Thursday, September 6, 2007
killed in prison
By SUE WATSON
Death row inmate Earnest Lee Hargon of Yazoo County is dead following a prison stabbing Tuesday, Aug. 28, in Unit 32 at the state penitentiary.
Hargon was being held in the supermaximum security unit for violent offenders on death row for the murder of three of his family members.
A jury was selected in Marshall County in November 2005 and transported to Yazoo County to hear the case on December 1, after Hargon’s attorney asked for a change of venue due to pretrial publicity.
The jury convicted Hargon of capital murder in the death of his cousin Michael Hargon, Michael’s wife Rebecca Hargon and their 4-year-old son James Patrick near their home in Vaughn on Valentine’s Day 2004.
During the sentencing phase, the jury said Hargon should receive the death penalty for the murder of the mother and child and life imprisonment for the murder of his cousin.
Hargon was pronounced dead by Sunflower County coroner Douglas Card at 9:22 p.m., August 28, in the emergency room of the prison hospital after he was killed around 8:30 p.m., according to a Clarion Ledger report.
He was stabbed 30 times over his face, head and body by a fellow inmate while cleaning cells inside Unit 32, according to a report by WTVA Channel 9 in Tupelo.

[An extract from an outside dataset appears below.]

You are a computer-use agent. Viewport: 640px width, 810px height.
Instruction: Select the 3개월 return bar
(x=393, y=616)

Hargon is the third inmate killed since June in Unit 32, according to media sources. Boris Harper was killed in June by a fellow inmate who made a spear out of a mop handle. Donald Reed was killed and two others injured in an incident July 25 at the Unit where 10 inmates with homemade knives attacked seven others.

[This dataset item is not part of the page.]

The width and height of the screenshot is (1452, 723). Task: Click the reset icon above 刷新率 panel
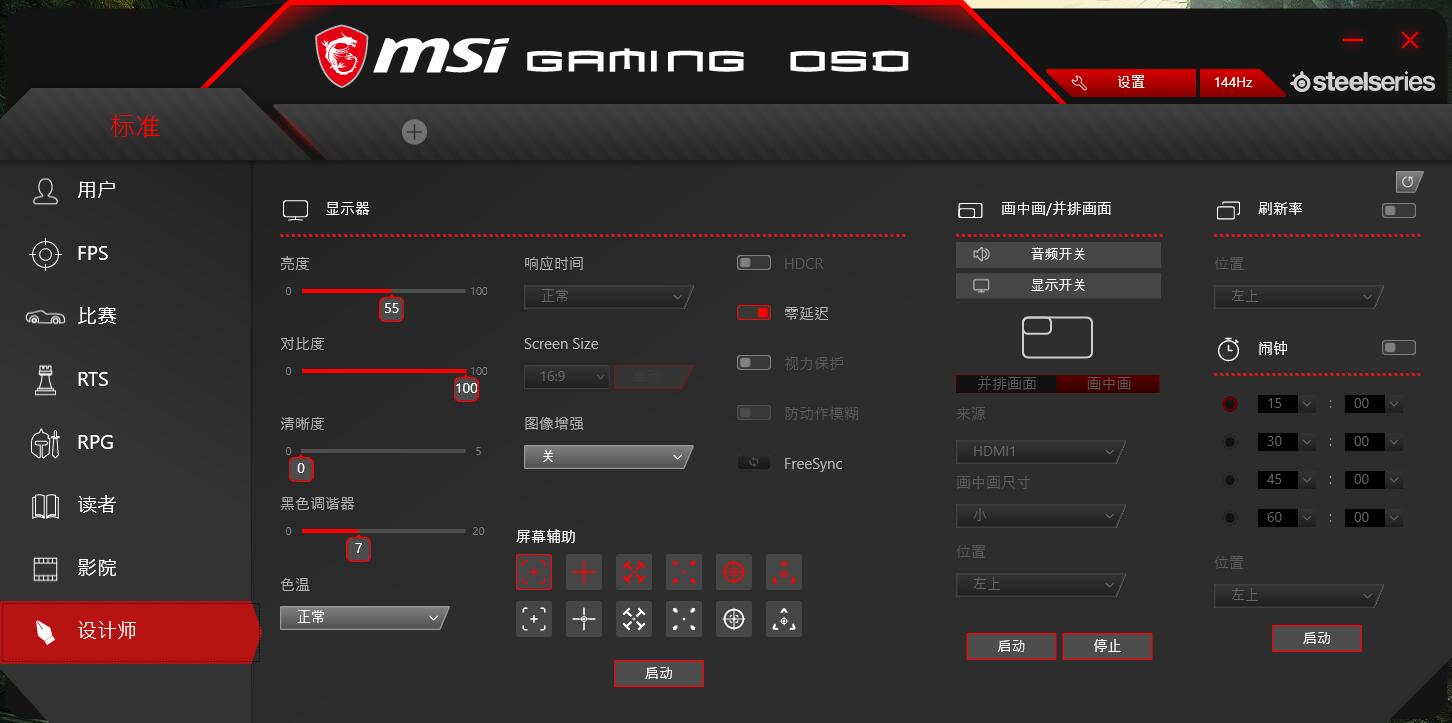click(x=1408, y=182)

The prison murders have been attributed to gang violence by Corrections Commissioner Chris Epps, one news source said.
Unit 32 has been under investigation since the American Civil Liberties Union filed a federal lawsuit against Mississippi Department of Corrections over conditions there.
A guard interviewed by WTVA Thursday and remaining anonymous said a staff shortage contributes to the problem at Unit 32.
Hargon was 46.
In an interview of several of the jurors who heard evidence presented in court at Hargon’s trial, they said the trial was emotional due to the evidence presented. But jurors said they felt it was their civic duty. One juror said the sentencing phase of the trial was most difficult.